Our DIY Squishies program allowed our teens to be producers as well as consumers as they made/designed their own toys. Using pieces of foam and basic craft supplies, teen participants created a variety of "squishies," in shapes like cookies and pizza, similar to toys sold in stores.

Advanced Planning

I began planning one month in advance by practicing the craft with memory foam. I purchased a 2-inch-thick piece of memory foam from Amazon and precut 3-by-3-inch squares to give to teens to cut.


I did an in-house flier promotion two weeks prior, and I posted to the library's social media channels twice: one week before the program and again one day before. All of our programs are featured in our quarterly newsletter, too.


Overall, I spent about $60 on supplies. The memory foam was around $30, the paint around $22, and the tools added up to about $8.

Day-of-event Activity

I gave each of the teens a 3-by-3-inch piece of foam, which I had cut in advance. I then had them draw their designs using a Sharpie. They then cut out their shapes using scissors. I suggested they use small cuts to shape the foam.

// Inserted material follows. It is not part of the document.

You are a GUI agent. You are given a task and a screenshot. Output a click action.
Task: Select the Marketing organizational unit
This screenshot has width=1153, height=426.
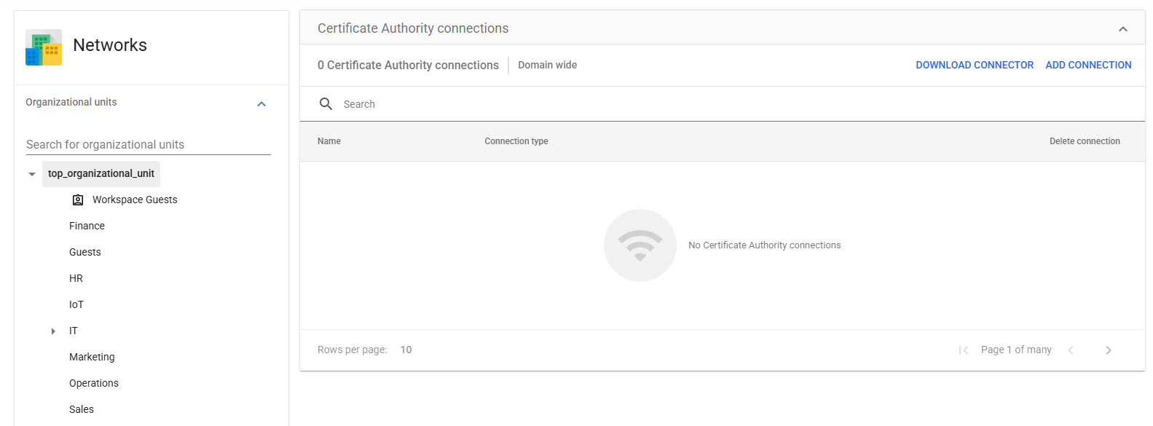point(92,357)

Then I instructed them to use puffy paint (or fabric paint) on the foam to decorate their squishies. Then we covered them in acrylic paint to dry out the foam.

Teens can use gloves and paint with their fingers or they can use a craft stick. Puffy paint is expensive, so I asked the teens to paint a thin layer, then use the dotting tools or a paint brushes to paint details.

Program Execution

Thirteen teens participated in this program. Most of the attendees were excited because squishies are expensive in stores, so they were happy to make a free one.

We also used YouTube as an instructional tool. We played instructional videos in the background while the teens were working.


I suggest purchasing additional memory foam for the teens, since some of them will likely cut too much and will need a new piece.

If you have a TV in your room with access to YouTube or an HDMI hookup, show YouTube videos for inspiration.

Give teens a plate to transport their final product home because the paint will still be wet. Also, remind them to let it dry for 24 hours before they begin to play with it.